··· EXTRACTED MATERIAL
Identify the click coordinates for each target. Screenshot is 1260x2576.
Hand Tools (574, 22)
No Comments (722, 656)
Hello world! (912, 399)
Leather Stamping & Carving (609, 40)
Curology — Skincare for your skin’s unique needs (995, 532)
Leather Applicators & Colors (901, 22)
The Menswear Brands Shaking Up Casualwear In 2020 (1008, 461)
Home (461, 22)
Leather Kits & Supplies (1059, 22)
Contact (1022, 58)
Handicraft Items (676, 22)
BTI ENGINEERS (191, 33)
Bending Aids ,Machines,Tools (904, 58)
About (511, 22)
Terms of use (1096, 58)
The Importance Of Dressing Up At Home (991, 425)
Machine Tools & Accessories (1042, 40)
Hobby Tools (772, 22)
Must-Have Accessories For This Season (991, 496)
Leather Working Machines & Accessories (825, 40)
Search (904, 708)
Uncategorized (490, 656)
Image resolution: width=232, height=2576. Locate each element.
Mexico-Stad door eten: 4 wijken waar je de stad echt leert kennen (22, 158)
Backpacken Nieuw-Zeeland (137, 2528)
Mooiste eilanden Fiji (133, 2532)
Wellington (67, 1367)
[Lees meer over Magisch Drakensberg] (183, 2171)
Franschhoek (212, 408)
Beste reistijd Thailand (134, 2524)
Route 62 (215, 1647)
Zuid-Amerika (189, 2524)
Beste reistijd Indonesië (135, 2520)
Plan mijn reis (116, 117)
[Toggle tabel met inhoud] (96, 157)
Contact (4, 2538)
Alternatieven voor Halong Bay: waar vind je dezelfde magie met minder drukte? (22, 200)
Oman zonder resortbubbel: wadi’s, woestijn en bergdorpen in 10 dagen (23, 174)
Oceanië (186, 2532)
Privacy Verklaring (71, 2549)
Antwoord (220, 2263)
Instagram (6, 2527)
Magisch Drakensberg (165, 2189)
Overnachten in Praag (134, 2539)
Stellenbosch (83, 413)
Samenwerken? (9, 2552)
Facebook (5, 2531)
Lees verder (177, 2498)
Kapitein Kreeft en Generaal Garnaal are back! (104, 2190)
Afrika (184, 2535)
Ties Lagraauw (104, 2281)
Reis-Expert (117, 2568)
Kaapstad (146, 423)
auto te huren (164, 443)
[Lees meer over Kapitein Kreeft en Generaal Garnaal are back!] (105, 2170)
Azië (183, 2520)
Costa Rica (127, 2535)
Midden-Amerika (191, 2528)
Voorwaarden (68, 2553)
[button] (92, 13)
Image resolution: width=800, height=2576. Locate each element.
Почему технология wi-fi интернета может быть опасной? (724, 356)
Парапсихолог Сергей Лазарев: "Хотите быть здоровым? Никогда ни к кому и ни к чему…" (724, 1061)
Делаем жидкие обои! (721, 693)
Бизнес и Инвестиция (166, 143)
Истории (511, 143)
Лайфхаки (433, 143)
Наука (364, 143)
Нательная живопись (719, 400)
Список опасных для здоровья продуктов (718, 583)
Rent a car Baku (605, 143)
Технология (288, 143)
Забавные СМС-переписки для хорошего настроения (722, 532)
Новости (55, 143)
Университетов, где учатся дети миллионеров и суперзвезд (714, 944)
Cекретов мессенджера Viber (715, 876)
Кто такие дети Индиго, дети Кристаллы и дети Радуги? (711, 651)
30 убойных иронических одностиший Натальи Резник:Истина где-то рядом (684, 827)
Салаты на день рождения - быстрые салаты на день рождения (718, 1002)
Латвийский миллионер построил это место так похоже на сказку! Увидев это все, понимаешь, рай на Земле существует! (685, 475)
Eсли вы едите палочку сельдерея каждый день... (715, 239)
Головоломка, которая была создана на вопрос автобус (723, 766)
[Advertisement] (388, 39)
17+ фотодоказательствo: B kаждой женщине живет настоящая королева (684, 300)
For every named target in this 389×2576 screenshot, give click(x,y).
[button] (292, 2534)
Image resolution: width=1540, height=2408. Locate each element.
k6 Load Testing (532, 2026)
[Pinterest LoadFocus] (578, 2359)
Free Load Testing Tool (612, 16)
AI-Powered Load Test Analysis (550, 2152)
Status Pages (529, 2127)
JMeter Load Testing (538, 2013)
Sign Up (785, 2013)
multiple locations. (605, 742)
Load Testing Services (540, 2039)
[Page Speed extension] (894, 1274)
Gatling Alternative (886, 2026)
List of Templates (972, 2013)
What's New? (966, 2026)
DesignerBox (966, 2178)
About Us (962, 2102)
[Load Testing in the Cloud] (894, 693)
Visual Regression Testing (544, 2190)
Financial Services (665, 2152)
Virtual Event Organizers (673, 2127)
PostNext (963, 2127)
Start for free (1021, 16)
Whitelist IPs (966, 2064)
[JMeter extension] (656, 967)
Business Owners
······
▸ **TASK DIRECTIONS**
Please give an exact copy of the entries above, from the line with "быть здоровым? Никогда" down to the line with "Салаты на день рождения - быстрые", inclusive, and nothing else.

▸ **COMPLETED TASK**
Парапсихолог Сергей Лазарев: "Хотите быть здоровым? Никогда ни к кому и ни к чему…" (724, 1061)
Делаем жидкие обои! (721, 693)
Бизнес и Инвестиция (166, 143)
Истории (511, 143)
Лайфхаки (433, 143)
Наука (364, 143)
Нательная живопись (719, 400)
Список опасных для здоровья продуктов (718, 583)
Rent a car Baku (605, 143)
Технология (288, 143)
Забавные СМС-переписки для хорошего настроения (722, 532)
Новости (55, 143)
Университетов, где учатся дети миллионеров и суперзвезд (714, 944)
Cекретов мессенджера Viber (715, 876)
Кто такие дети Индиго, дети Кристаллы и дети Радуги? (711, 651)
30 убойных иронических одностиший Натальи Резник:Истина где-то рядом (684, 827)
Салаты на день рождения - быстрые салаты на день рождения (718, 1002)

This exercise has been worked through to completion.